RNGAdopts - first Django app & learnings
In December I quit my old job and started hunting for new opportunities!
As part of my job search, a company requested that I add a Django project to my resume in order to be considered, so my pet project for the month was working on a little app for a friend. The entire project took about 2 weeks ☺️
The purpose of this app is to generate randomized adoptable pets for the gacha adopt community via a Discord bot. The following tech stack & features were included —
- Easy Docker compose setup so server hosts can pop a server up with little to no fiddling
- Django REST API for backend (using Django Rest Framework)
- React/Tailwind/Flowbite for the frontend (I haven’t used React in awhile so this was fun!)

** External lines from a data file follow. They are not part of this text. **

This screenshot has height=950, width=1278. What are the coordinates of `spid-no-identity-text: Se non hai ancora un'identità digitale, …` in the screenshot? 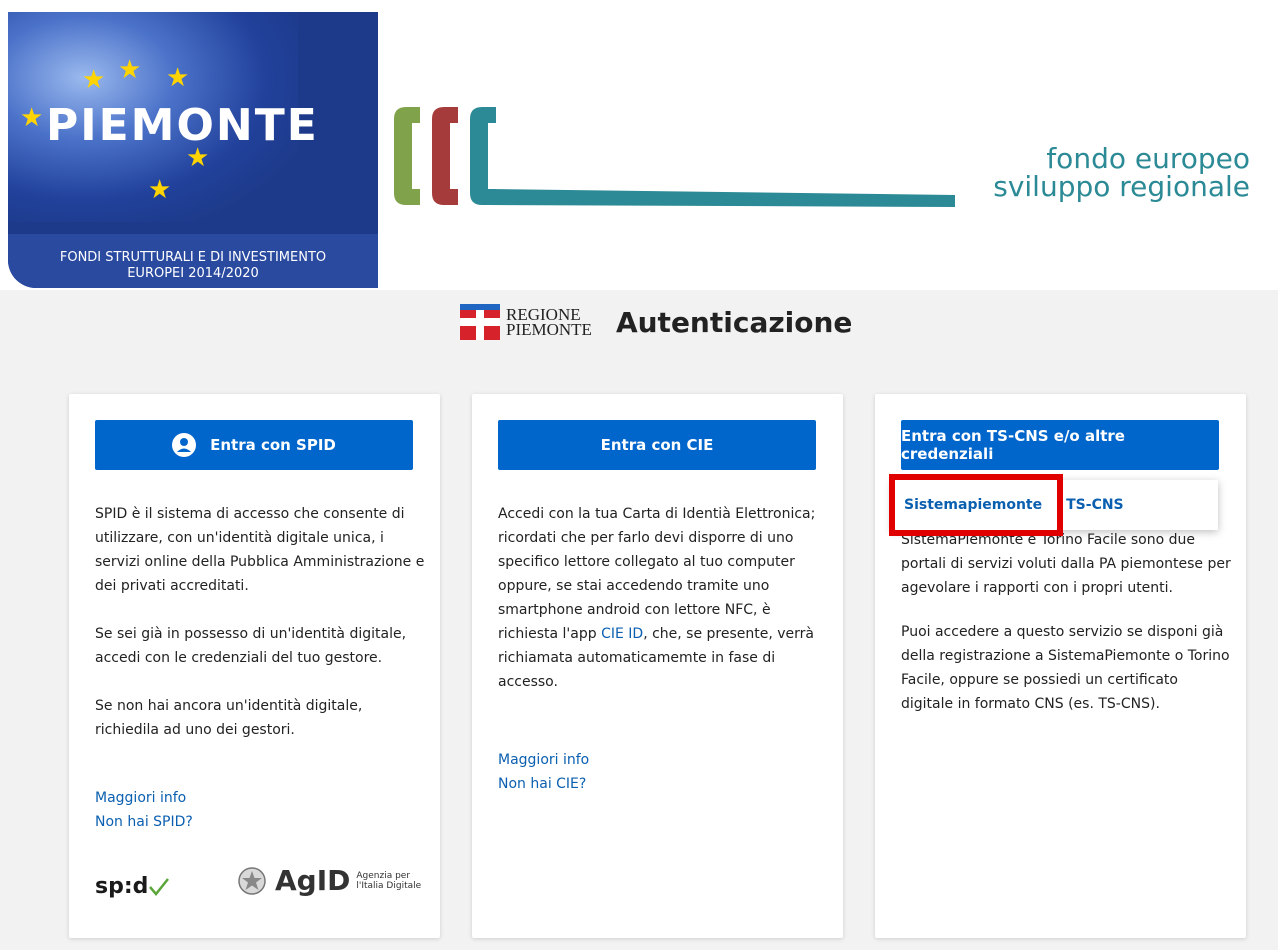 It's located at (229, 718).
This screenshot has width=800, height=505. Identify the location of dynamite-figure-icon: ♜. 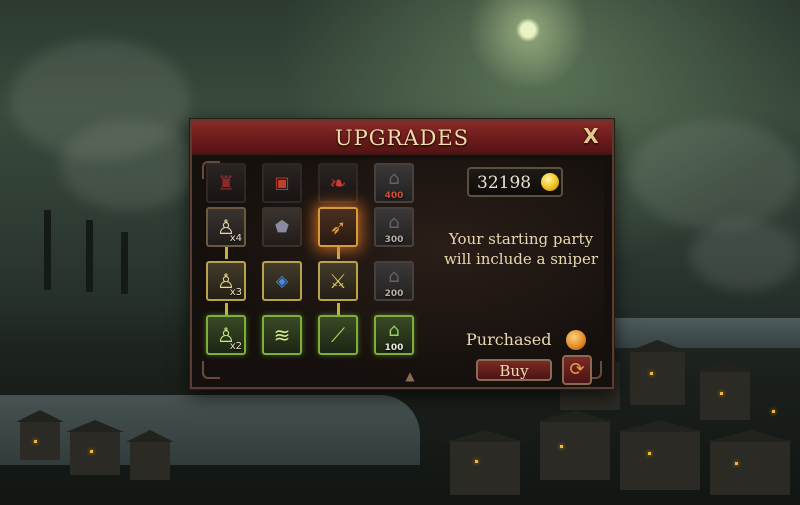
(226, 183).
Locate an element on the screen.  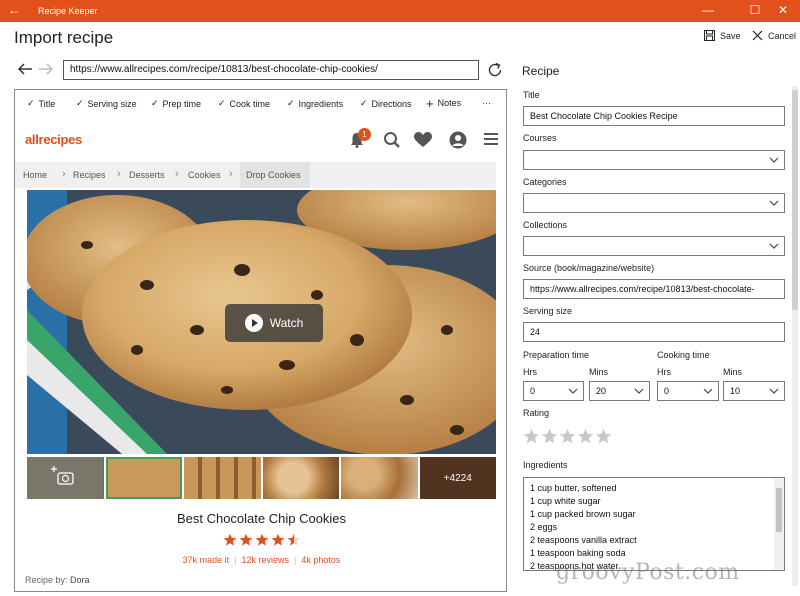
made-it-link: 37k made it is located at coordinates (206, 560).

- Discord login (using allauth)
- Image manipulation (using Pillow)
- Discord bot integration (using discord.py)
🗺️ App overview
The application is broken up into two parts:
Admin web panel
The user is able to log into an admin panel using their Discord account and configure an adoptable pet. Configuration requires the user to upload image files for every pet layer, and configure the possible colors for the pet. Client documentation is also provided.
Discord bot
The user is able to use a Discord bot to generate random adoptable pets for their customers.
The image files for this pet are generated based off of the image files and colors provided via the admin panel.
💫 Interestings
The web application was a simple CRUD application and the Discord bot was also a very straight forward out-of-the-box set up with discord.py, so I think the most interesting parts of the application were:
- The gene randomization step for adoptable pets (the script responsible for determining what color and what markings the pet has, eg. if they are spotted or striped)
- The image generation step for the artwork (the script responsible for generating the final image which the Discord bot will upload)
The logic for both of these steps can be found in adopt_gen.py
— 👉 rngadopts/adopt_gen.py
The high level overview of how the image generation works is outlined in the client documentation. The simple step by step summary is as follows —
Step 1
Generate the base image
Step 2
Generate the shadows.
Step 3
Generate the shading mask
Step 4
Mask the shadows using shading mask and overlay it onto the base
🌟 Learnings
I wrote a few blog posts about my Python/Django journey!
Overall I thought it was a very interesting exercise, and I had a lot of fun with it. Changes that I’d like to make if I were to make another Django app:
- I didn’t like having the app folders everywhere. I’d like to combine them into a single domain folder for business logic. This is an approach described by Octopus Energy’s James Beith which was recommended to me, and is also rather similar to the approach to that recommended in the Laravel ecosystem by Spatie’s Laravel Beyond Crud.
- I dislike having so much logic coupled to the model/serializer classes. This codebase includes serializers that are responsible for validation, sanitization, display, and in some cases even database insertion logic. To my understanding this is conventional for Django REST Framework, but it makes these files a mess. I was considering the idea of separating serializers out into read serializers vs write serializers.